Render the entries below as a JSON list of strings, one string for each line, with blank lines left out.
---
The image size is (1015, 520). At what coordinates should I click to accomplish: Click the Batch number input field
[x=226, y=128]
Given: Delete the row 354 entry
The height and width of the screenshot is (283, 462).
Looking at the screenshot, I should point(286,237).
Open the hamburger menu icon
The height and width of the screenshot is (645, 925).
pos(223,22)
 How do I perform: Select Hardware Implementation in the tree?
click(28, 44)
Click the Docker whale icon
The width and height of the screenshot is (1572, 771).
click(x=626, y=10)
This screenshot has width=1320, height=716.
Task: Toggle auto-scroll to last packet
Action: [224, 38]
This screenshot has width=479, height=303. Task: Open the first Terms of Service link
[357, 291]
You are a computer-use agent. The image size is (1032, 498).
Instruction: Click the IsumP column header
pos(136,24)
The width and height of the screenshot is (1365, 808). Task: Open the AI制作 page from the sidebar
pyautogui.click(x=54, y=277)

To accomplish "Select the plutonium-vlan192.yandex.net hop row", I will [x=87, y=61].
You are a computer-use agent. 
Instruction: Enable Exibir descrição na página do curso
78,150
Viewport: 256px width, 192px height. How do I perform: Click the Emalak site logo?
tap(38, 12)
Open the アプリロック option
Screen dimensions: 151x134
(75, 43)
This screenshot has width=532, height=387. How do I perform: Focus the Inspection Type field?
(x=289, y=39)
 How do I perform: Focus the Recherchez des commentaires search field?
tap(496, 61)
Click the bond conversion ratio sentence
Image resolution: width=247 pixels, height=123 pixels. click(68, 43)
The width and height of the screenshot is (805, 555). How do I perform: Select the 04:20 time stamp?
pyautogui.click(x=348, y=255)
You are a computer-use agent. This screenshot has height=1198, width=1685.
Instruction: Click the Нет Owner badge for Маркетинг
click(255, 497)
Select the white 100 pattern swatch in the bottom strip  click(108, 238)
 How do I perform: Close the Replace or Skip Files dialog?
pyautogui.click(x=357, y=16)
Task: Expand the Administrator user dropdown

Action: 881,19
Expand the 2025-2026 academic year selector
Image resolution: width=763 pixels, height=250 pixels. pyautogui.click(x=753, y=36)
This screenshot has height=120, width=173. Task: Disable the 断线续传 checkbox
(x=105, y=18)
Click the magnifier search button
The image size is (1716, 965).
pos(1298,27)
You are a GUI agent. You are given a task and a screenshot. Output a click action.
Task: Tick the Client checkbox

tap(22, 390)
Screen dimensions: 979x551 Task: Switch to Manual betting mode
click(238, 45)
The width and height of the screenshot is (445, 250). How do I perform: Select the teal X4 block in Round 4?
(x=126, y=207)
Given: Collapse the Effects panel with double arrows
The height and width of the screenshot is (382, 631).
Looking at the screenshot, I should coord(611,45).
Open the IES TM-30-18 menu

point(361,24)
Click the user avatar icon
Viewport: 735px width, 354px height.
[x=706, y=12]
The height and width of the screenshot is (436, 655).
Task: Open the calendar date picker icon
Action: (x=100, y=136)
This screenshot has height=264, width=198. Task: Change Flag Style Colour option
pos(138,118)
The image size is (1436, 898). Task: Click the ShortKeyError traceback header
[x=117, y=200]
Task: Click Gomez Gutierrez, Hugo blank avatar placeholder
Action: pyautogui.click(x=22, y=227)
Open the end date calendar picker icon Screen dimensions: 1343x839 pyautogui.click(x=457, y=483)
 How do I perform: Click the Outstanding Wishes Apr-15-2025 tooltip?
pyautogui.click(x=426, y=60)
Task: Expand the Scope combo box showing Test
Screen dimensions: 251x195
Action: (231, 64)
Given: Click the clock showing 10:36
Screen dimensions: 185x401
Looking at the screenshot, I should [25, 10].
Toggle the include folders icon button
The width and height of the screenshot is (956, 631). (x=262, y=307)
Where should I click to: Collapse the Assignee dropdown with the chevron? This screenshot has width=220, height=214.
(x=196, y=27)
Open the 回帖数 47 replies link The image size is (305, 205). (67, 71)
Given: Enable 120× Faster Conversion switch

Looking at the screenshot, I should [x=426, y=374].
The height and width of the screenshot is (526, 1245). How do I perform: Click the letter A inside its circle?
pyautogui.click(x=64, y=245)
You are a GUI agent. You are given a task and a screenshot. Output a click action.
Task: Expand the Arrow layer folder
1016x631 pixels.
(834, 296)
---
## Final answer:
[
  "The image size is (1015, 520). At what coordinates should I click to accomplish: Click the Batch number input field",
  "[x=226, y=128]",
  "Given: Delete the row 354 entry",
  "The height and width of the screenshot is (283, 462).",
  "Looking at the screenshot, I should point(286,237).",
  "Open the hamburger menu icon",
  "The height and width of the screenshot is (645, 925).",
  "pos(223,22)",
  " How do I perform: Select Hardware Implementation in the tree?",
  "click(28, 44)",
  "Click the Docker whale icon",
  "The width and height of the screenshot is (1572, 771).",
  "click(x=626, y=10)",
  "This screenshot has width=1320, height=716.",
  "Task: Toggle auto-scroll to last packet",
  "Action: [224, 38]",
  "This screenshot has width=479, height=303. Task: Open the first Terms of Service link",
  "[357, 291]",
  "You are a computer-use agent. The image size is (1032, 498).",
  "Instruction: Click the IsumP column header",
  "pos(136,24)",
  "The width and height of the screenshot is (1365, 808). Task: Open the AI制作 page from the sidebar",
  "pyautogui.click(x=54, y=277)",
  "To accomplish \"Select the plutonium-vlan192.yandex.net hop row\", I will [x=87, y=61].",
  "You are a computer-use agent. ",
  "Instruction: Enable Exibir descrição na página do curso",
  "78,150",
  "Viewport: 256px width, 192px height. How do I perform: Click the Emalak site logo?",
  "tap(38, 12)",
  "Open the アプリロック option",
  "Screen dimensions: 151x134",
  "(75, 43)",
  "This screenshot has width=532, height=387. How do I perform: Focus the Inspection Type field?",
  "(x=289, y=39)",
  " How do I perform: Focus the Recherchez des commentaires search field?",
  "tap(496, 61)",
  "Click the bond conversion ratio sentence",
  "Image resolution: width=247 pixels, height=123 pixels. click(68, 43)",
  "The width and height of the screenshot is (805, 555). How do I perform: Select the 04:20 time stamp?",
  "pyautogui.click(x=348, y=255)",
  "You are a computer-use agent. This screenshot has height=1198, width=1685.",
  "Instruction: Click the Нет Owner badge for Маркетинг",
  "click(255, 497)",
  "Select the white 100 pattern swatch in the bottom strip  click(108, 238)",
  " How do I perform: Close the Replace or Skip Files dialog?",
  "pyautogui.click(x=357, y=16)",
  "Task: Expand the Administrator user dropdown",
  "Action: 881,19",
  "Expand the 2025-2026 academic year selector",
  "Image resolution: width=763 pixels, height=250 pixels. pyautogui.click(x=753, y=36)",
  "This screenshot has height=120, width=173. Task: Disable the 断线续传 checkbox",
  "(x=105, y=18)",
  "Click the magnifier search button",
  "The image size is (1716, 965).",
  "pos(1298,27)",
  "You are a GUI agent. You are given a task and a screenshot. Output a click action.",
  "Task: Tick the Client checkbox",
  "tap(22, 390)",
  "Screen dimensions: 979x551 Task: Switch to Manual betting mode",
  "click(238, 45)",
  "The width and height of the screenshot is (445, 250). How do I perform: Select the teal X4 block in Round 4?",
  "(x=126, y=207)",
  "Given: Collapse the Effects panel with double arrows",
  "The height and width of the screenshot is (382, 631).",
  "Looking at the screenshot, I should coord(611,45).",
  "Open the IES TM-30-18 menu",
  "point(361,24)",
  "Click the user avatar icon",
  "Viewport: 735px width, 354px height.",
  "[x=706, y=12]",
  "The height and width of the screenshot is (436, 655).",
  "Task: Open the calendar date picker icon",
  "Action: (x=100, y=136)",
  "This screenshot has height=264, width=198. Task: Change Flag Style Colour option",
  "pos(138,118)",
  "The image size is (1436, 898). Task: Click the ShortKeyError traceback header",
  "[x=117, y=200]",
  "Task: Click Gomez Gutierrez, Hugo blank avatar placeholder",
  "Action: pyautogui.click(x=22, y=227)",
  "Open the end date calendar picker icon Screen dimensions: 1343x839 pyautogui.click(x=457, y=483)",
  " How do I perform: Click the Outstanding Wishes Apr-15-2025 tooltip?",
  "pyautogui.click(x=426, y=60)",
  "Task: Expand the Scope combo box showing Test",
  "Screen dimensions: 251x195",
  "Action: (231, 64)",
  "Given: Click the clock showing 10:36",
  "Screen dimensions: 185x401",
  "Looking at the screenshot, I should [25, 10].",
  "Toggle the include folders icon button",
  "The width and height of the screenshot is (956, 631). (x=262, y=307)",
  "Where should I click to: Collapse the Assignee dropdown with the chevron? This screenshot has width=220, height=214.",
  "(x=196, y=27)",
  "Open the 回帖数 47 replies link The image size is (305, 205). (67, 71)",
  "Given: Enable 120× Faster Conversion switch",
  "Looking at the screenshot, I should [x=426, y=374].",
  "The height and width of the screenshot is (526, 1245). How do I perform: Click the letter A inside its circle?",
  "pyautogui.click(x=64, y=245)",
  "You are a GUI agent. You are given a task and a screenshot. Output a click action.",
  "Task: Expand the Arrow layer folder",
  "1016x631 pixels.",
  "(834, 296)"
]